▸ Aufgabenstellung
Fassen Sie die folgende Auswahl über die Folge „Nachttankstelle“ in zwei Sätzen zusammen.

Auch "Nachttankstelle" verfügt über einen ganz eigenen Charakter, der schon in seiner genialen Eingangssequenz zu erkennen ist, die durch Konstantin Weckers Musik "Stur die Strasse entlang" unterlegt ist. Hier greifen die Macher ein letztes Mal auf den gesellschaftskritischen Gestus der Filmmusik zurück - wie in den ersten beiden Folgen mit der Georg Danzer Musik - indem sie Weckers radikalen Text über morgendliche Bilder von Wien und Kottans Wohnung legen. Diese Ernsthaftigkeit bleibt trotz der seit "Wien Mitte" verstärkt eingesetzten Satire-Elemente stilbildend für diese Folge, die in ihrem Storyaufbau sehr nahe am klassischen Krimi ist.

Frau Eppler (Luise Prasser) betreibt mit der Hilfe ihrer zwei Söhne Harald und Rudi eine Tankstelle nebst eines dazugehörigen Lokals, welche auch über Nacht geöffnet sind. Zwischen Harald und Rudi gibt es Schwierigkeiten, als sich die hübsche Lissy (Ulli Maier) von Rudi trennt und sich stattdessen mit seinem Bruder einlässt. An einem Abend kommt es während Haralds Dienst zu einem merkwürdigen Raubüberfall der Tankstelle, bei der ein Kunde ausgeraubt wird. Eine Tat, die von Rudi aus einem Versteck heraus beobachtet wird. Nachdem die Polizei den Tatort wieder verlassen hat, wird Harald von einem maskierten Mann in die Garage gedrängt und dort erschlagen. Sein letzter Ausruf lautet "Rudi!", aber hat er den Täter wirklich erkannt ?

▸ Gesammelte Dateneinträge
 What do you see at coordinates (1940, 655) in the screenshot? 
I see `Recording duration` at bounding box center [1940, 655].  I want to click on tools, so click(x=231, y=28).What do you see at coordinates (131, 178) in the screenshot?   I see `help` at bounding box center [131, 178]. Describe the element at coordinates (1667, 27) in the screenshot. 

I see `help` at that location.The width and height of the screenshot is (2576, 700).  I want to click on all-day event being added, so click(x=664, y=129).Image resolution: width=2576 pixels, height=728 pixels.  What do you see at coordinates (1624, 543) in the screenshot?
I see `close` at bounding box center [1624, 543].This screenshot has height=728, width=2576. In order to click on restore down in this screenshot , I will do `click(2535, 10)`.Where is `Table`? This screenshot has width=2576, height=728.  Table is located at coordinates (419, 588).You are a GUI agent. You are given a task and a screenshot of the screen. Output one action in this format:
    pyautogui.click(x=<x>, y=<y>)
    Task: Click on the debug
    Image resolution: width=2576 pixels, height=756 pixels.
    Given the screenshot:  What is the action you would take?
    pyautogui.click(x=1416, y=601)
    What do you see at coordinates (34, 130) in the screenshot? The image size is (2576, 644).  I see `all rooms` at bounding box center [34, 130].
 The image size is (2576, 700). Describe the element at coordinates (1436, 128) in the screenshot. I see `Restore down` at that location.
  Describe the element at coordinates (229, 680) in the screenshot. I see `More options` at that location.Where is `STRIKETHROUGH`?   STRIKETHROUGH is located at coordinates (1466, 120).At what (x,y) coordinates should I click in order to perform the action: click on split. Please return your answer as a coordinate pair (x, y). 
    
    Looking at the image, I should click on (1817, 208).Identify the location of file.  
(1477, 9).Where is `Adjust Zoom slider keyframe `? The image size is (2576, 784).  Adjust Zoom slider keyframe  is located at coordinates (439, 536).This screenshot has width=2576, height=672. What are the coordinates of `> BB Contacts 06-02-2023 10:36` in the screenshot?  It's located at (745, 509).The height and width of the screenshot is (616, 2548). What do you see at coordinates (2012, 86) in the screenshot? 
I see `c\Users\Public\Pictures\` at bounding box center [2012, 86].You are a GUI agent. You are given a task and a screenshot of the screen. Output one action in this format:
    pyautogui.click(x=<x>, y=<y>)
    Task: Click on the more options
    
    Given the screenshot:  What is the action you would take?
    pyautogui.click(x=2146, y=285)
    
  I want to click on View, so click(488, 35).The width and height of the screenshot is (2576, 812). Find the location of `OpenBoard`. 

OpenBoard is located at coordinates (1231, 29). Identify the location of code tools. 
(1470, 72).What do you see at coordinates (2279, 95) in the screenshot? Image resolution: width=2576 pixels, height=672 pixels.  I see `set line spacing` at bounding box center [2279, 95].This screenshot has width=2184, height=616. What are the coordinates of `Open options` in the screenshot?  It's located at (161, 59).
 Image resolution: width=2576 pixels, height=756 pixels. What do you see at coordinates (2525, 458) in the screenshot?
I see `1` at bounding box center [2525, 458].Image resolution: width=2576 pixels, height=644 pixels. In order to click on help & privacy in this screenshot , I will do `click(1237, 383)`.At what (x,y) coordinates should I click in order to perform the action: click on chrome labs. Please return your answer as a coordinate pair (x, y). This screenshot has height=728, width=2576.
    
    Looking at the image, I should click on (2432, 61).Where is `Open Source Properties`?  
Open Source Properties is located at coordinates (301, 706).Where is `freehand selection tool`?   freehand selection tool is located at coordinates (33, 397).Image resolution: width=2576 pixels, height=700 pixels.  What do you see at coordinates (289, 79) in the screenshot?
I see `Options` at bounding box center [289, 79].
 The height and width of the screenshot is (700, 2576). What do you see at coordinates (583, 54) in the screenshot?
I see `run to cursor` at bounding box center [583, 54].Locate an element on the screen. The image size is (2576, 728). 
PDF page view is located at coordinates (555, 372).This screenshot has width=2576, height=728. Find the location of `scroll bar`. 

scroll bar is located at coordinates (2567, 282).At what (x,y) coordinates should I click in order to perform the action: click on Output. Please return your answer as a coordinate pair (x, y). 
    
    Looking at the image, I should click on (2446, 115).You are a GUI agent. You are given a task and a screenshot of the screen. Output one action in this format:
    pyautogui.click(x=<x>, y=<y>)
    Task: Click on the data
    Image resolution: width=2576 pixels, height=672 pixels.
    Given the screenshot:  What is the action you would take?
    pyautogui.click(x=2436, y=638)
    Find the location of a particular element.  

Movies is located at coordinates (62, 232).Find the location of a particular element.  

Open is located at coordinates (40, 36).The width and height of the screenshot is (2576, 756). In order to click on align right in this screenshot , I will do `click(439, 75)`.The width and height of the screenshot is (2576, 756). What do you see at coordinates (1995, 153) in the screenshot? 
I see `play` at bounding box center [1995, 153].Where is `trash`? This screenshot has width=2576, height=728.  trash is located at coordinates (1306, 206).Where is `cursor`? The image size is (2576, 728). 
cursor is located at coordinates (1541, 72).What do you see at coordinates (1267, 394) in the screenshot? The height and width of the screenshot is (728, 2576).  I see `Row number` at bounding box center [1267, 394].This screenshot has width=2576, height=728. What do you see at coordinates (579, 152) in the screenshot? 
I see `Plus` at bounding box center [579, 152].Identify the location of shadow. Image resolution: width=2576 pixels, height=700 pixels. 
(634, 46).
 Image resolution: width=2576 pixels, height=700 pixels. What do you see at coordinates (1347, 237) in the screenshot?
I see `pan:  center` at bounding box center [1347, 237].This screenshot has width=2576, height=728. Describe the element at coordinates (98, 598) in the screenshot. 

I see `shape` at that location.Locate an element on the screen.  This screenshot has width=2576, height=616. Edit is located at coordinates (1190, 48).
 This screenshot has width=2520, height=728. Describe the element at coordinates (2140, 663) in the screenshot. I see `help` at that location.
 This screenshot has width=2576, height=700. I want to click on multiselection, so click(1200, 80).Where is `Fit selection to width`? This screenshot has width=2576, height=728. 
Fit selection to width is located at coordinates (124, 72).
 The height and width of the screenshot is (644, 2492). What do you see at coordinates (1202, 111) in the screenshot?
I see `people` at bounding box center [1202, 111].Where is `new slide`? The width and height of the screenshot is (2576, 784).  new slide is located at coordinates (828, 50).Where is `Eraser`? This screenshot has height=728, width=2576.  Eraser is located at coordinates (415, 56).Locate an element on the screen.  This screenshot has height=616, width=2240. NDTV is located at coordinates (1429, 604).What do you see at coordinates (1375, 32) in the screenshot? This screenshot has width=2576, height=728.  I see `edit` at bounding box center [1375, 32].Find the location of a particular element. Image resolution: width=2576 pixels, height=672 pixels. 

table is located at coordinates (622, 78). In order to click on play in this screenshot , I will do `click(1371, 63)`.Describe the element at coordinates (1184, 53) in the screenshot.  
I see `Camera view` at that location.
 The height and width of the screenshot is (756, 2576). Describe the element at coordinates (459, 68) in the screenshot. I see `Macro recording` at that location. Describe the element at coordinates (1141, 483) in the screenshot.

▸ Erledigte Aufgabe
Die Folge „Nachttankstelle“ beginnt mit einer Eingangssequenz, in der Konstantin Weckers Lied „Stur die Strasse entlang“ über morgendliche Bilder von Wien und Kottans Wohnung gelegt ist, und bleibt trotz Satire-Elementen ernsthaft und im Storyaufbau nahe am klassischen Krimi. Schauplatz ist die Tankstelle von Frau Eppler und ihren Söhnen Harald und Rudi, wo nach einem Raubüberfall Harald von einem maskierten Mann in der Garage erschlagen wird und zuletzt „Rudi!“ ruft.